Под лестницей в строгановских хоромах ютился чертежный человек. Это был тощий старичок в подряснике. Книги заваливали весь его закут. Огромные, чуть не в полпуда, старинные пергаменты в телячьей коже; малые, на немецкой бумаге; книги, крытые бархатом, книги с серебряными застежками, книги с фигурами зверей… Лежали развернутые темные круги арабских землемеров, генуэзские портоланы со звездами компасных румбов. Человек жил в горькой пыли, носившейся над вязью скорописи, над неровными новопечатными строками московского дьякона Ивана Федорова и Петра Мстиславца, – над ярью, киноварью, золотом заставок, похожих на тканые ковры.
– Чертеж, что в верхней горнице, истинно сотворен мною, – сказал он. – Не скудоумам изъяснить его. Зримое видят в нем и прелестное. Сорок лет затворен я тут от суесловия мира. И знай: я один скажу тебе о стране Сибирь!
Он воздел руки, перепачканные в черной и золотой краске.
– Тремя поясами перепоясана земля. Где пролег пояс хлада, там все обращено в твердый камень. Под горячим поясом текут реки свинца, там гибнет всякое дыхание. На середнем поясе – рождаются люди и звери, прозябают злаки.
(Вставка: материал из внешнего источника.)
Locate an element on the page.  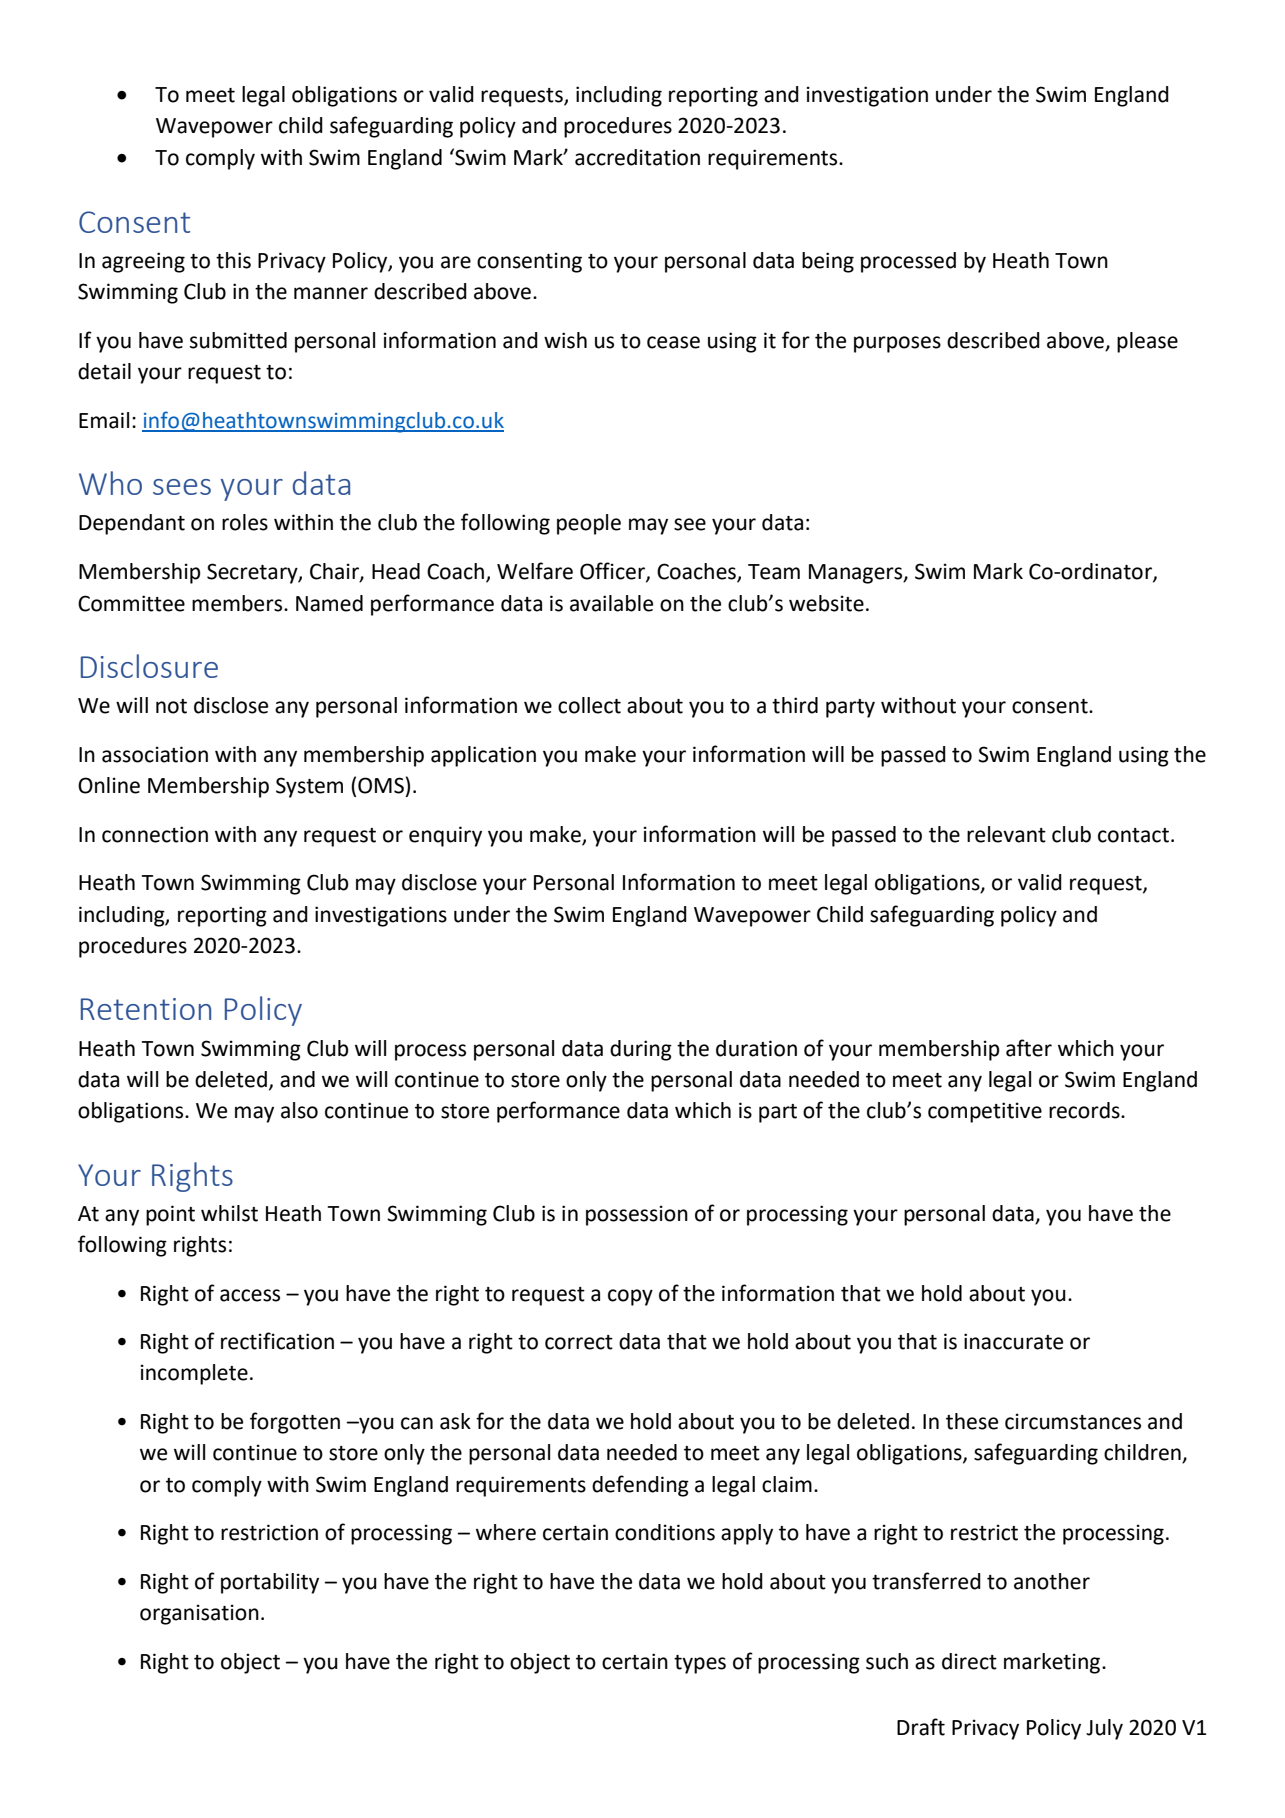
this is located at coordinates (233, 260).
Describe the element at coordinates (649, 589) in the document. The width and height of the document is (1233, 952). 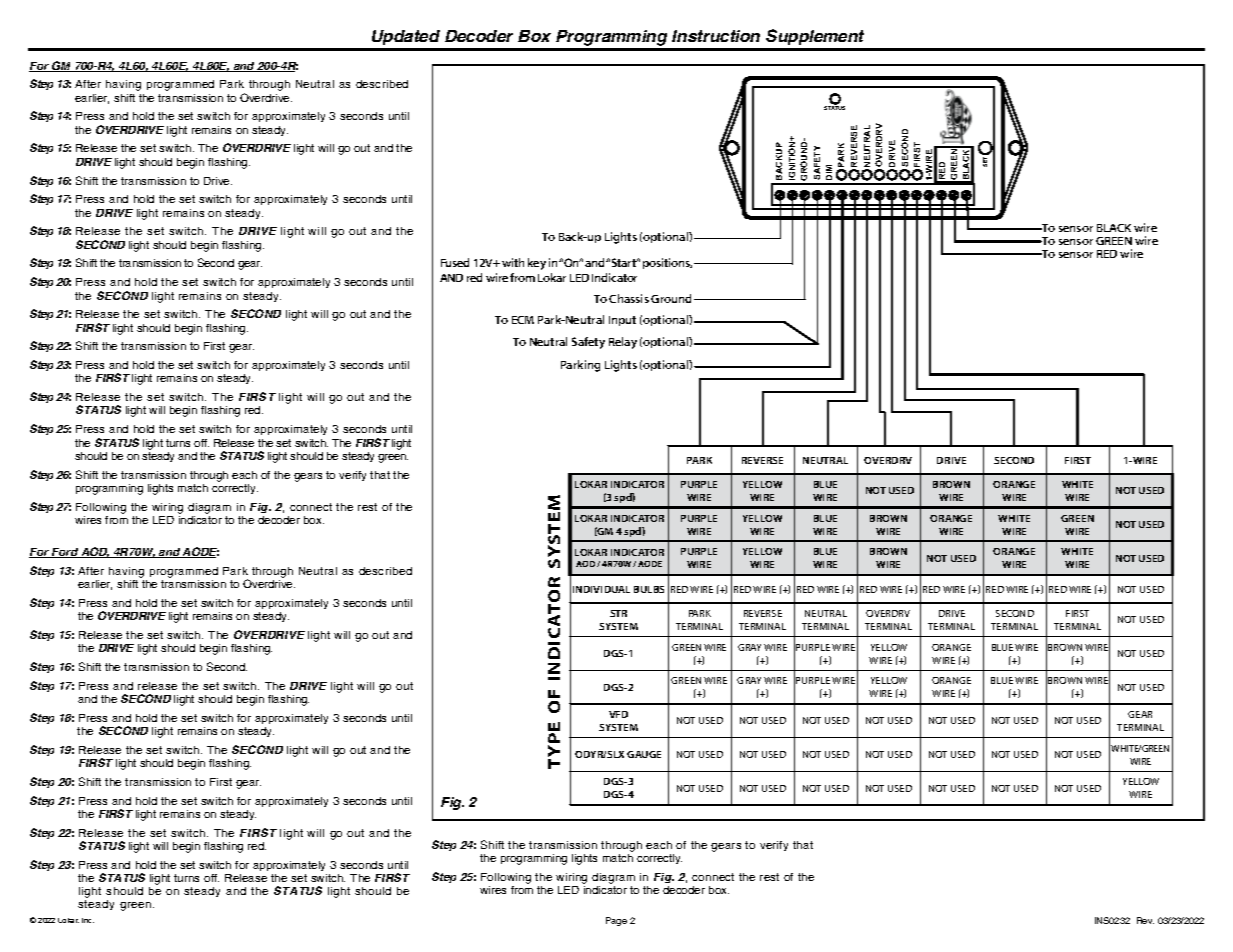
I see `BULBS` at that location.
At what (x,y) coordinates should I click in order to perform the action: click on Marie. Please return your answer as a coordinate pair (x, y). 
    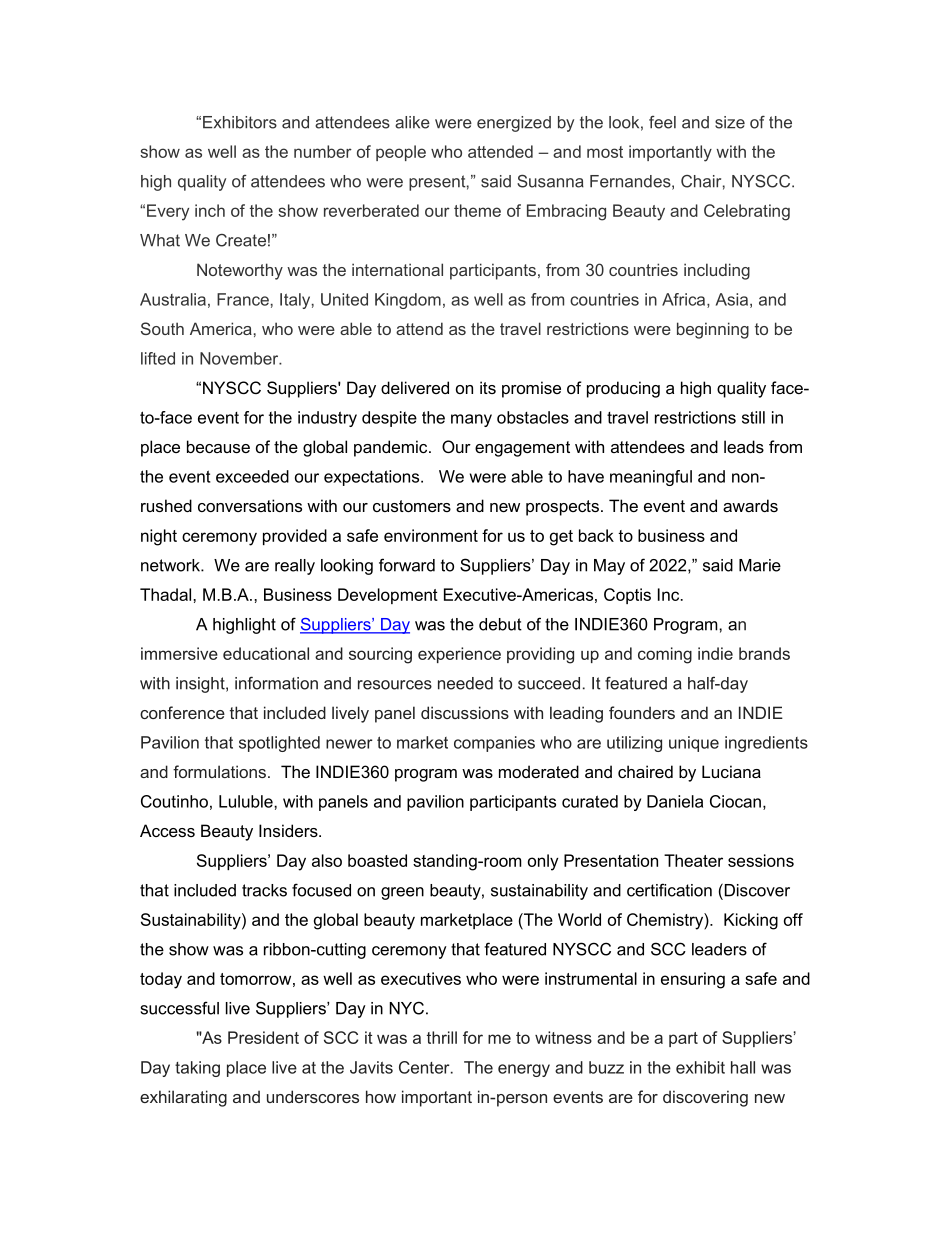
    Looking at the image, I should click on (760, 565).
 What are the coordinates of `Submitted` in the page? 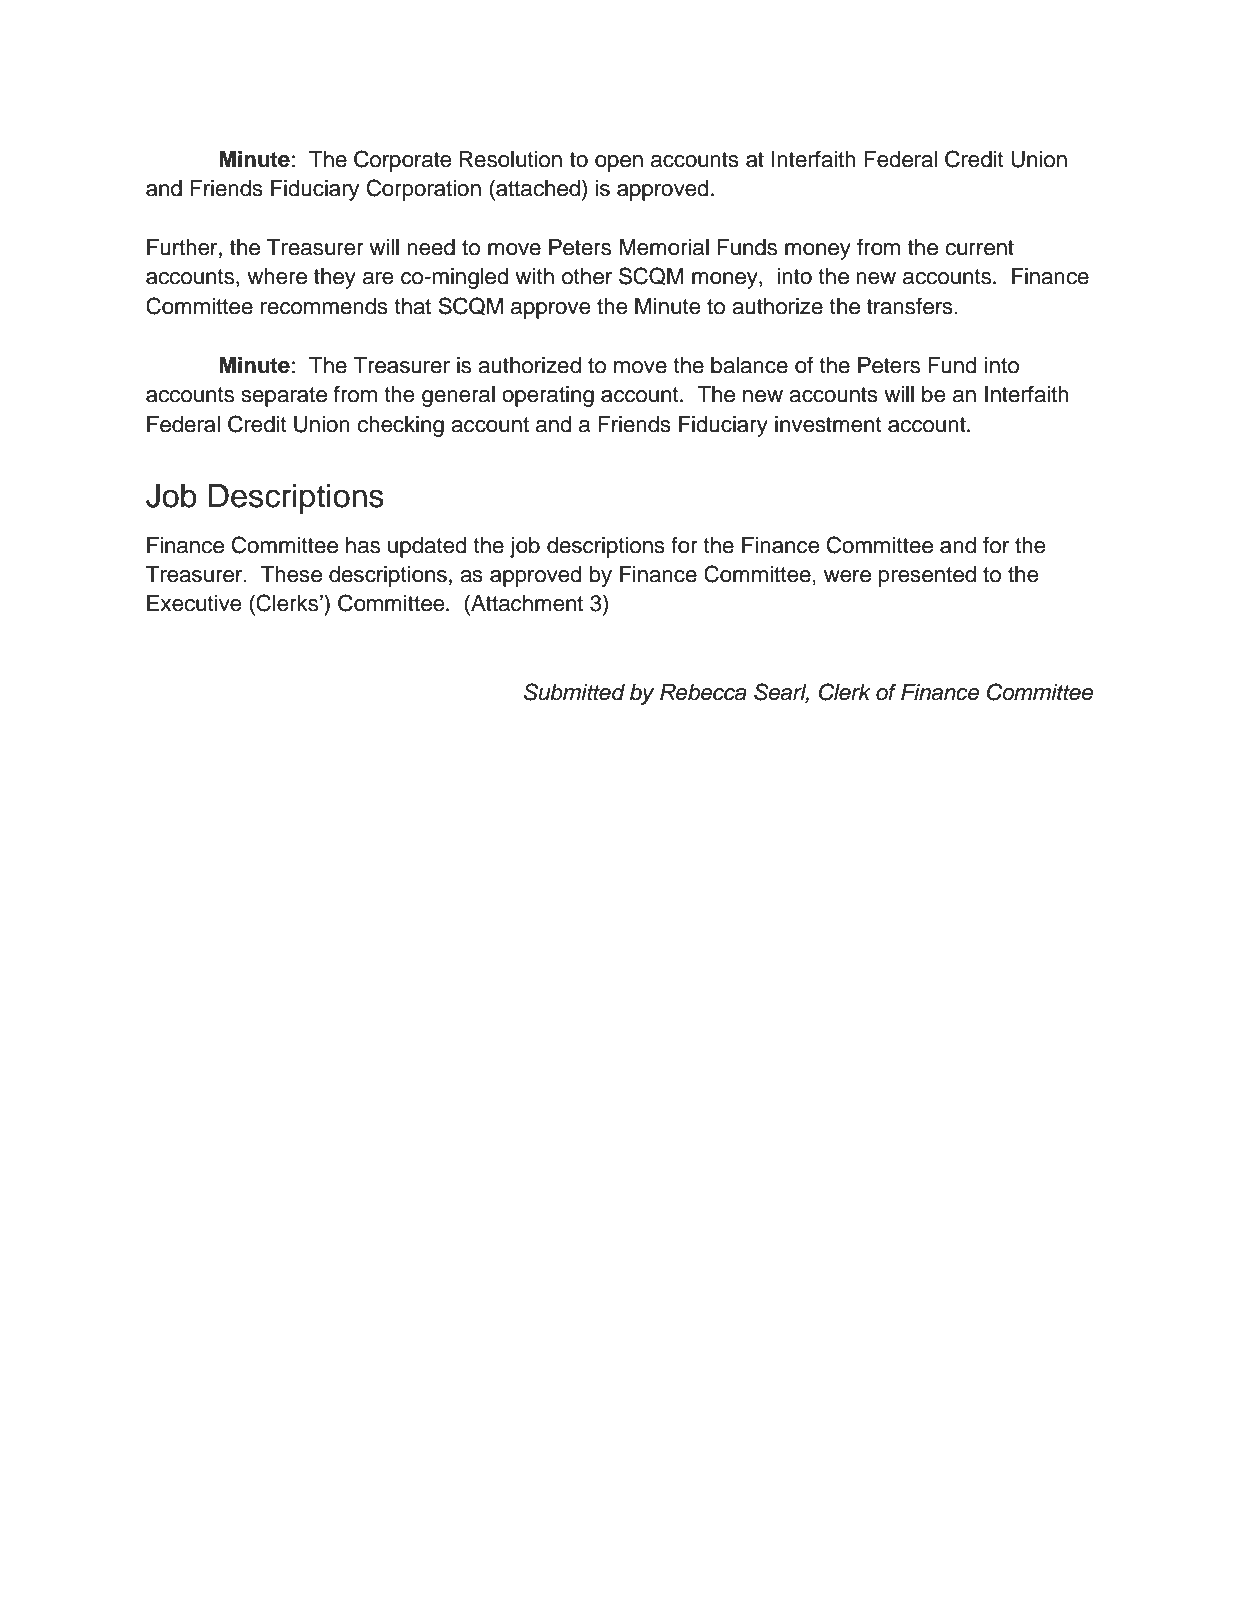 It's located at (574, 692).
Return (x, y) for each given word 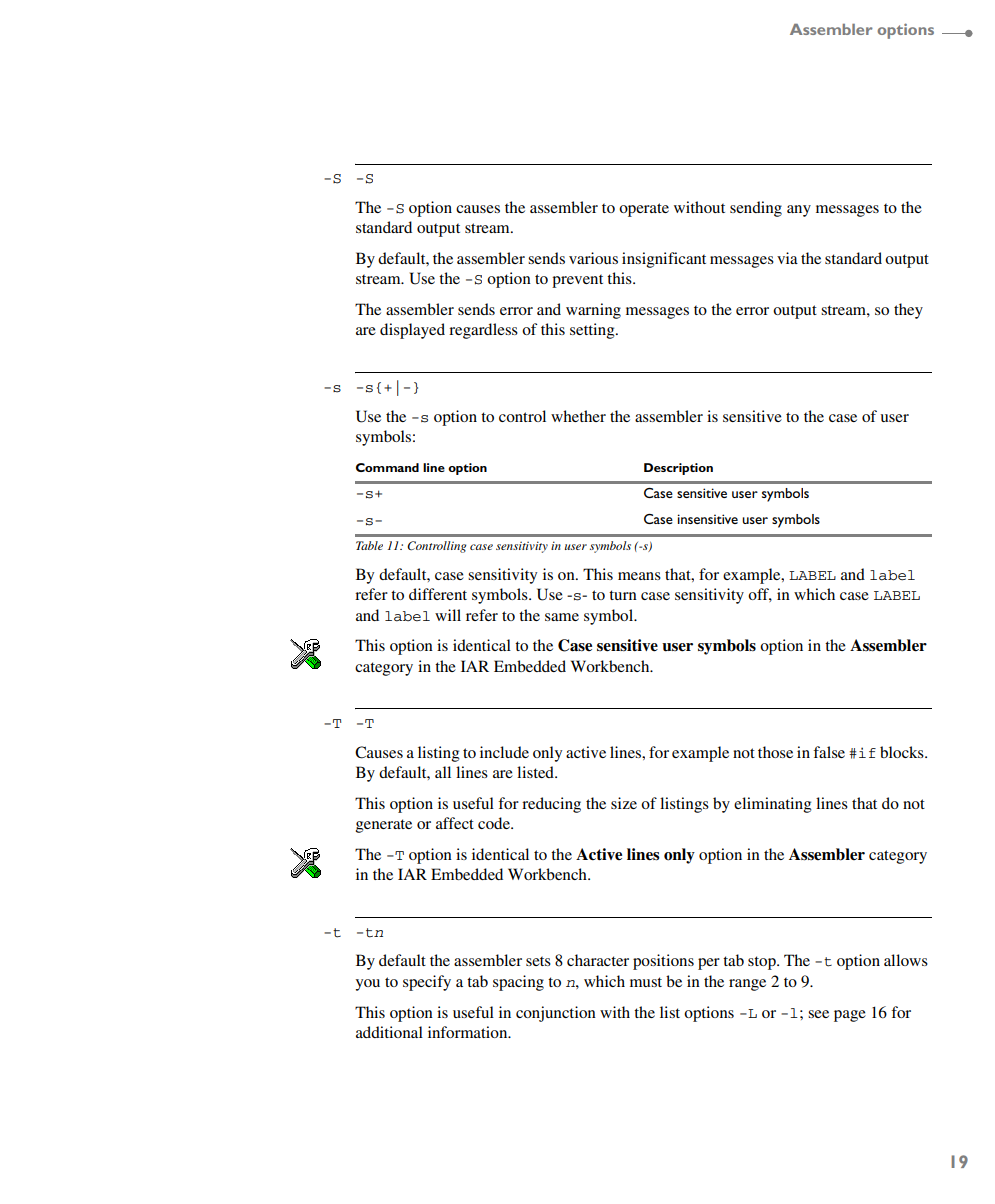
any (799, 211)
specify (427, 983)
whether (578, 416)
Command (387, 467)
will (448, 615)
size (624, 803)
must (646, 982)
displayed (412, 331)
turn (623, 595)
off (760, 595)
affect (455, 823)
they (908, 311)
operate (644, 210)
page (850, 1016)
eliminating (772, 805)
И, втянув во впалую грудь затхлый воздух, он воскликнул, ликуя:
– Слушай! За Каменем, в азиатской стране, стоит царство попа Ивана. Три тысячи шестьсот царей покоряются ему. А живут в нем одноглазы и шестируки, псоглавцы, карлы и великаны. Бродят звери леонисы и урши и зверь бовеш о пяти ногах. Лежит море золотого песку. Камень кармакоул огнем пылает ночью. Текут там белые воды – белая река Геон. Не слыхивали в том царстве о татях, о скупцах, о льстецах, ниже о лжецах. Как идет поп Иван, несут перед ним блюда с землей, чтобы помнили люди, что от земли взяты и пойдут в землю. И нет там ни бедных, ни богатых. Подвизаются жители того царства Мафусаилов век, не ведая болезней. Ибо горесть, кривда и болезни – то прельщение людское. Скажи: “Тьфу, блазнь!” – и нет их.